In the present study, identification scores of the four exceptional listeners with AN reduced by 35 to 40% in presence of noise. These scores were similar to the scores obtained by earlier investigators in listeners with normal hearing for speech signals without fine structure information [14], [18]. These results suggest that probably the listeners with AN who obtained 85% to 100% scores in quiet were able to get envelope cues but were unable to extract the fine structure cues. This has been psycho-acoustically supported by the present as well as the previous studies [10] which have stated that listeners with AN have significant impairment in processing fine structure information. It is possible that these listeners were unable to extract the fine structure cues from the speech signal due to the disrupted phase locking ability in them [20] and hence had acute difficulty in understanding speech in adverse noise conditions.

Conclusions

Consistent with previous studies, the results of the present study demonstrate that listeners with AN have significant difficulty in processing temporal information.
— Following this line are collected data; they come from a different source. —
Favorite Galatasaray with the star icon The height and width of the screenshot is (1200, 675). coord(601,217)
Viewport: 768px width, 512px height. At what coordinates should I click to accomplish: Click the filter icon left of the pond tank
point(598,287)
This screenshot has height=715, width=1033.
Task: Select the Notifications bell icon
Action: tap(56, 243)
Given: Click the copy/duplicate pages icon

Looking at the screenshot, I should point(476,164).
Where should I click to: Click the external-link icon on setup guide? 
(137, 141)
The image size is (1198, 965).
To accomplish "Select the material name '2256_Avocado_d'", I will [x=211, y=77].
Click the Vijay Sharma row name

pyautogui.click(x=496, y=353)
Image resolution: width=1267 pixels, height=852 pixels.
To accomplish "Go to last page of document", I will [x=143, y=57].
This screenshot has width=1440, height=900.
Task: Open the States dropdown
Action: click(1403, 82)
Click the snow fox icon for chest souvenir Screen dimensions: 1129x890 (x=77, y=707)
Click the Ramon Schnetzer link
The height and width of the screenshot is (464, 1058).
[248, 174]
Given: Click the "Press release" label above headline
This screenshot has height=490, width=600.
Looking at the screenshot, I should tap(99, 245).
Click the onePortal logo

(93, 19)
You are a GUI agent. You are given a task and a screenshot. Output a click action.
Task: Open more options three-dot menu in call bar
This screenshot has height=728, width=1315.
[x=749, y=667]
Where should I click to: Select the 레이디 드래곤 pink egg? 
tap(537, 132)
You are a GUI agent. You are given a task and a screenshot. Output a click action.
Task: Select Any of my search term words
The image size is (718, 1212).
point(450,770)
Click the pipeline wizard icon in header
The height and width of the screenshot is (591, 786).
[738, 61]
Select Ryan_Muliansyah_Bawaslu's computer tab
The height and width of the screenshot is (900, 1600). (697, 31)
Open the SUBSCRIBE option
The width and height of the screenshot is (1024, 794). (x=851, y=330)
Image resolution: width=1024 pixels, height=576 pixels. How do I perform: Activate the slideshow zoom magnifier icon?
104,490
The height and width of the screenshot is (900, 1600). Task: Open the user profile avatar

Difficulties experienced in understanding speech in quiet have been attributed to impaired ability to process temporal envelope cues. In the presence of noise it may be due to impaired ability to extract temporal envelope and fine structure cues from the speech signal. Future studies are needed in this direction to provide a clear understanding of the contributions provided by the temporal envelope and fine structure cues for speech understanding in these listeners.

Acknowledgments

I thank Director, All India Institute of Speech and Hearing, for permitting us to conduct the study. I extend our sincere thanks to B.C.J. Moore for timely help and Suma C for editing the manuscript for typographical mistakes. I also thank two anonymous reviewers' and editors for valuable and constructive comments on the earlier version of the manuscript. I express our sincere thanks to all the listeners for their patient cooperation.

Funding Statement

The authors have no support or funding to report.